Environment Protection Agency (EPA) has denied claims of high-voltage undersea cables as the cause of the recent tourist drownings.
EPA's Director General Ibrahim Naeem told RaajjeMV that there are no such high-voltage underwater cables in Maldives.
Naeem said this in response to the accusation made by a tourist who visited Maldives in 2017. Naeem said there might be small underwater cables but that it would be immediately removed if there’s a leak.
He also accused those spreading the rumor of trying to harm the Maldives tourism industry.
Naeem said that the tourist deaths are the result of those in the industry being negligent in looking out for their safety, which includes lack of lifeguards and not instructing tourists when it comes to the dangers of swimming at sea, such as straying too far into deeper waters and getting caught in a current.
In an interview with The Irish Sun, Lisa Mole, who travelled to Maldives in 2017, recounted her ordeal of losing consciousness while swimming in the Maldives.
The Irish Sun reported that 51-year-old Lisa Moles, who has no underlying health problem, lost consciousness while swimming with her husband and that two other tourists who were medical professionals managed to resuscitate her.

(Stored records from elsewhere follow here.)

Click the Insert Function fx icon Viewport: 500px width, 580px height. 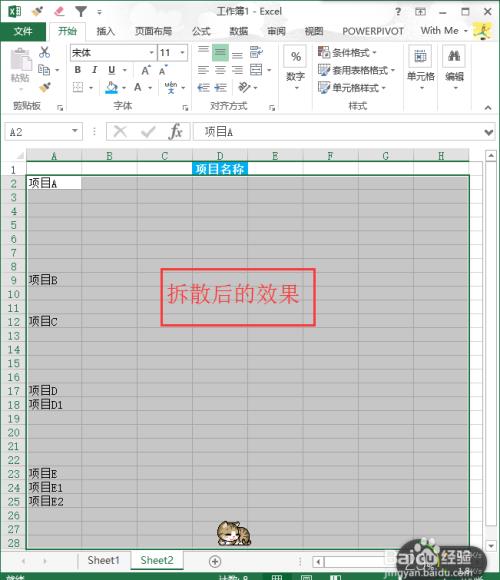click(175, 131)
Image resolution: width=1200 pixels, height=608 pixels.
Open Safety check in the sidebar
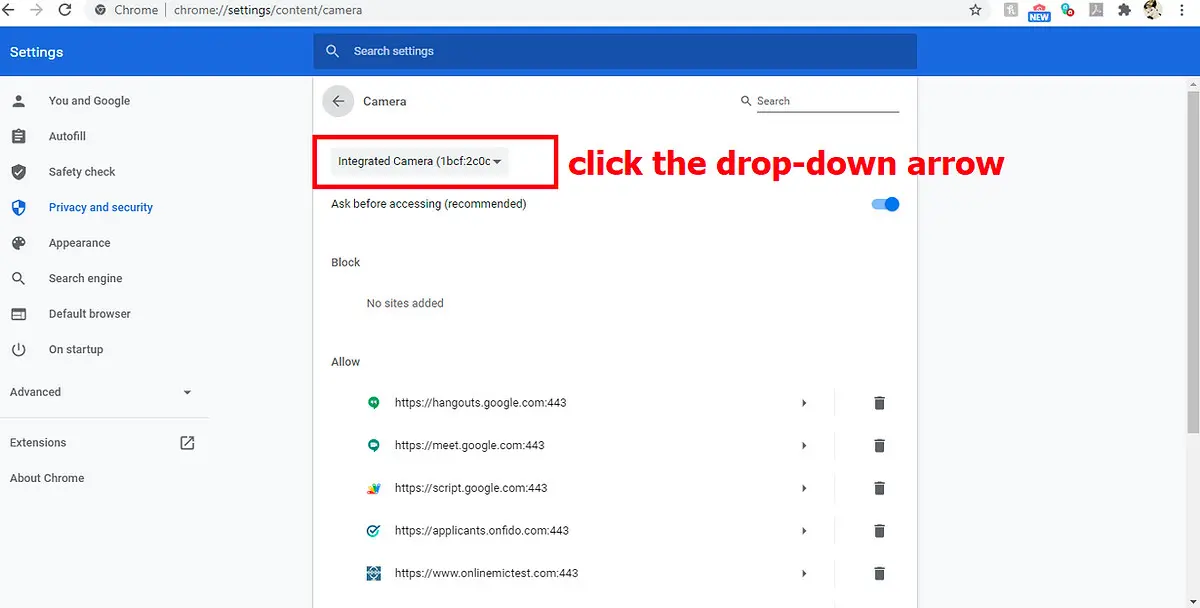coord(82,172)
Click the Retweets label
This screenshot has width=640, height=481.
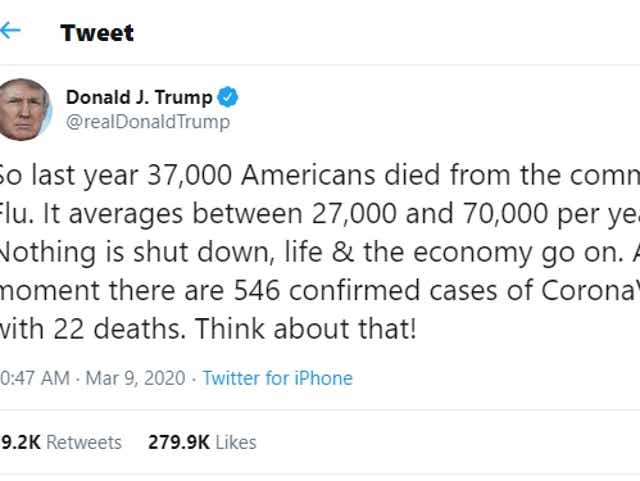point(84,442)
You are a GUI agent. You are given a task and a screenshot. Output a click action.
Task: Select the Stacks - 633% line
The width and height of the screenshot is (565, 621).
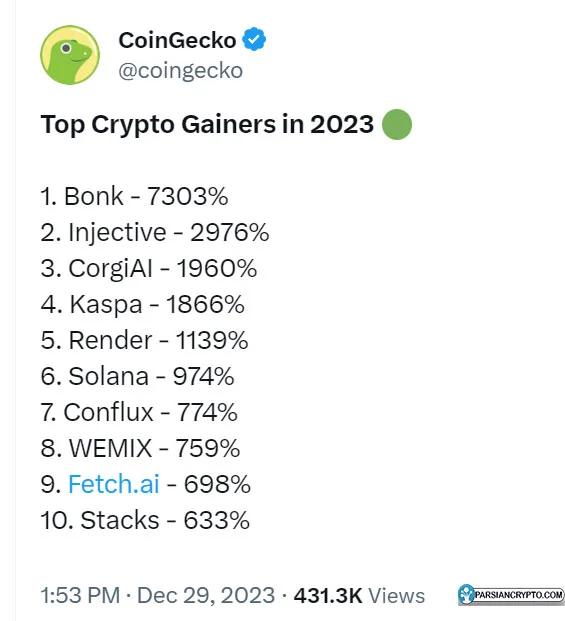145,520
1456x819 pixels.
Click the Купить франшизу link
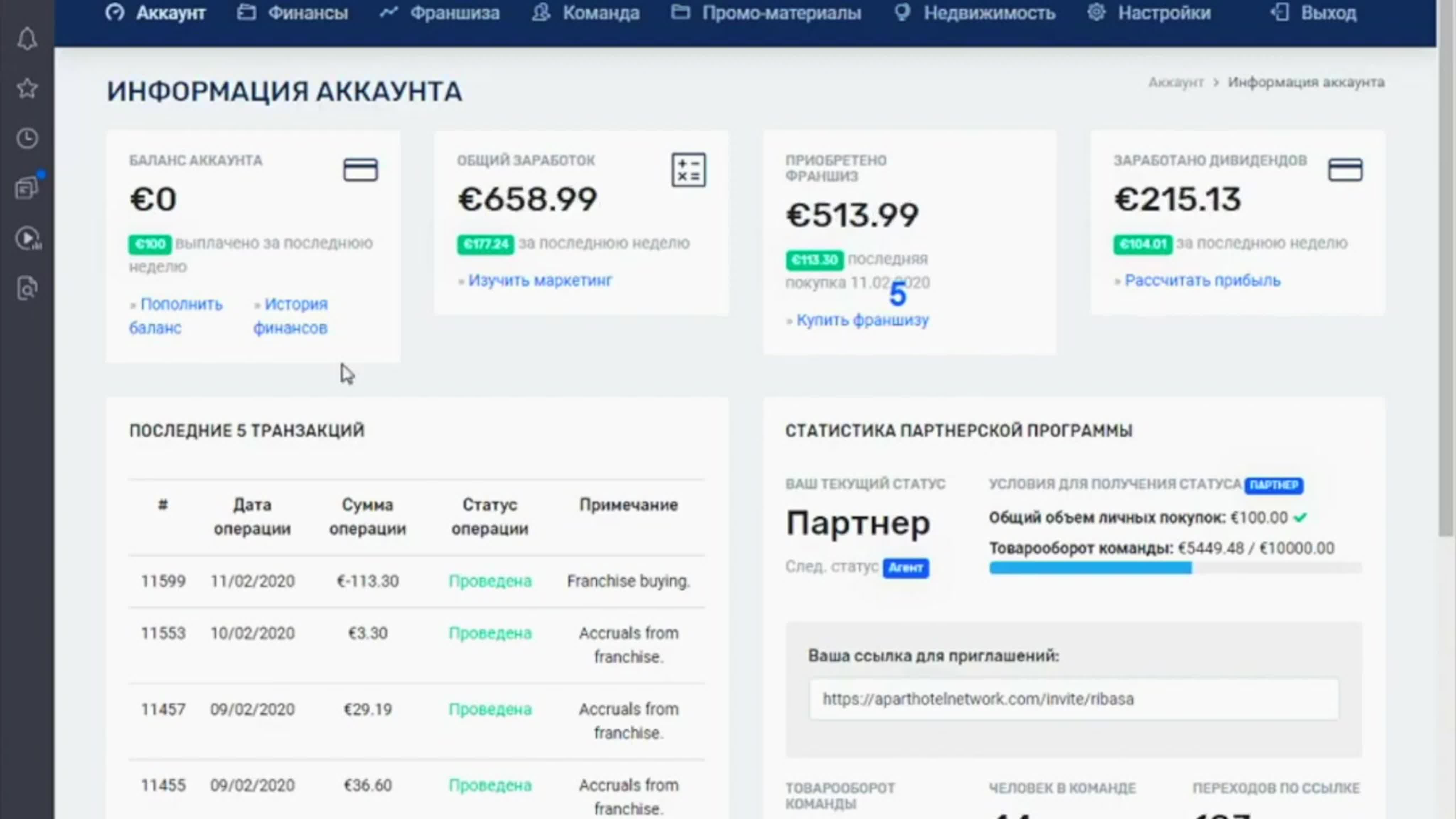coord(862,320)
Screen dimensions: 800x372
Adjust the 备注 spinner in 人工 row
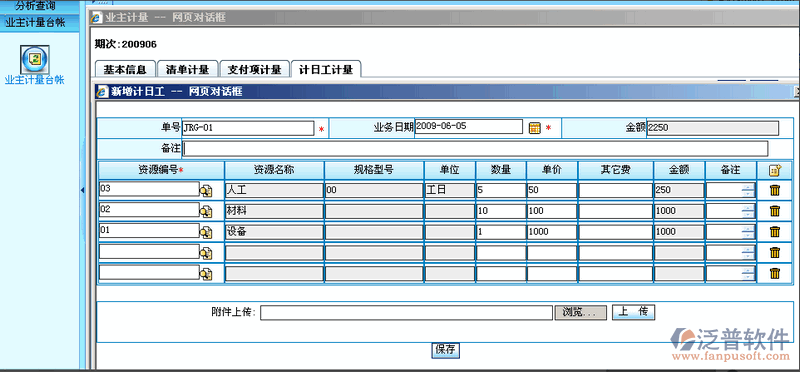[748, 190]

The incident occurred at the same spot where Andrew Roddy, a 30-year-old newlywed from Dublin, drowned while on honeymoon that same year.
“Top medics have launched an investigation into Lisa’s case. One has claimed she was “electrocuted” by undersea cables — and suggests that may have also been the cause of Andrew’s death,” stated the Irish Sun.
Five tourists have reportedly died in the first 21 days since the start of 2019. The first reported deaths were of a couple from the Philippines who drowned on the 13th while on honeymoon in K. Dhiffushi. A tourist had also drowned on the 16th in Paradise Island Resort.
Two deaths were reported on the 20th. An 84-year-old from the Czech Republic died in Paradise Island Resort and a Russian national drowned while swimming during a safari trip.